Locke uses the expressions 'mode' and 'mixed mode' as technical terms. Below are the relevant passages from Book II where he introduces the terms. See other referenced passages from Book II for more on modes and mixed modes if you're interested. (Their roles in his thought about language stem from his somewhat idiosyncratic views about knowledge and metaphysics.)
Chapter xiii: Modes
1. I have often mentioned simple ideas, the materials of all our knowledge, focusing on how they come into the mind. Now I shall discuss some of them with a different focus: this time it will be on how they relate to ideas that are more compounded, looking into the different modifications of the same idea - modifications that the mind either finds in real things or makes up on its own initiative. [A ‘modification’ of a quality is a special case of it, so squareness is a modification of rectangularity (see viii.23); and by a natural extension of that usage, the idea of squareness can be called a modification of the idea of rectangularity.]
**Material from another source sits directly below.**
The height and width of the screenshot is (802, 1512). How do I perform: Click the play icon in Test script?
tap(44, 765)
Those modifications of a single simple idea (which I call simple modes) are as perfectly different and distinct ideas in the mind as those that are utterly unalike or even contrary to one another. For the idea of two is as distinct from that of one as blueness is from heat or as either of those is from any number; yet it is made up only of repetitions of the simple idea of a unit. Repetitions of this kind joined together make the distinct simple modes of a dozen, a gross, a million.
Chapter xxii: Mixed modes
1. In the foregoing chapters •xiii-xxi• I have discussed simple modes, showing through examples of some of the most important of them what they are and how we come by them. Now I am ready to consider the ideas that we call mixed modes. Examples are the complex ideas of obligation, drunkenness, a lie, etc., which I call mixed modes because they consist of combinations of simple ideas of different kinds, unlike the more simple modes, which consist of simple ideas all of the same kind. These mixed modes are distinguished from the complex ideas of substances by the fact that they are not looked upon to be typical marks of any real beings that have a steady existence, and are only scattered and independent ideas put together by the mind.
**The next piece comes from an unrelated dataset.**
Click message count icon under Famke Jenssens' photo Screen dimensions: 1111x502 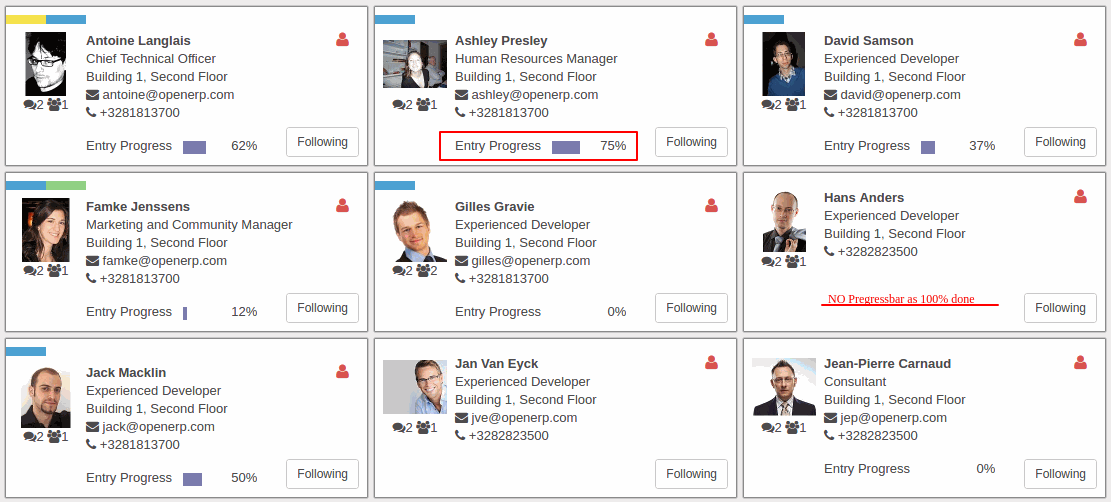[x=30, y=271]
2. Experience shows us that the mind gets its simple ideas in a wholly passive manner, receiving them all from the existence and operations of things presented to us by sensation and reflection; we can’t make such an idea for ourselves. But mixed modes - our present topic - are quite different in their origin. The mind often exercises an active power in making these several combinations: once it has some simple ideas, it can assemble them into various complexes, thus making a variety of complex ideas, without examining whether they exist together in that way in nature. I think that is why these ideas are called notions, implying that they have their origin and their constant existence more in the thoughts of men than in the reality of things. To form such ideas it sufficed that the mind puts the parts of them together, and that they were consistent in the understanding, without considering whether they had any real being; though I don’t deny that some of them might be taken from observation. The man who first formed the idea of hypocrisy might either have taken it at first from observing someone who made a show of good qualities that he didn’t really have, or else have formed that idea in his mind without having any such pattern to fashion it by. •There must be cases of the latter sort•. For it is evident that in the beginning of languages and societies of men, some of their complex ideas . . . . must have been in men’s minds before they existed anywhere else; and that many names standing for such complex ideas were in use before the combinations they stood for ever existed.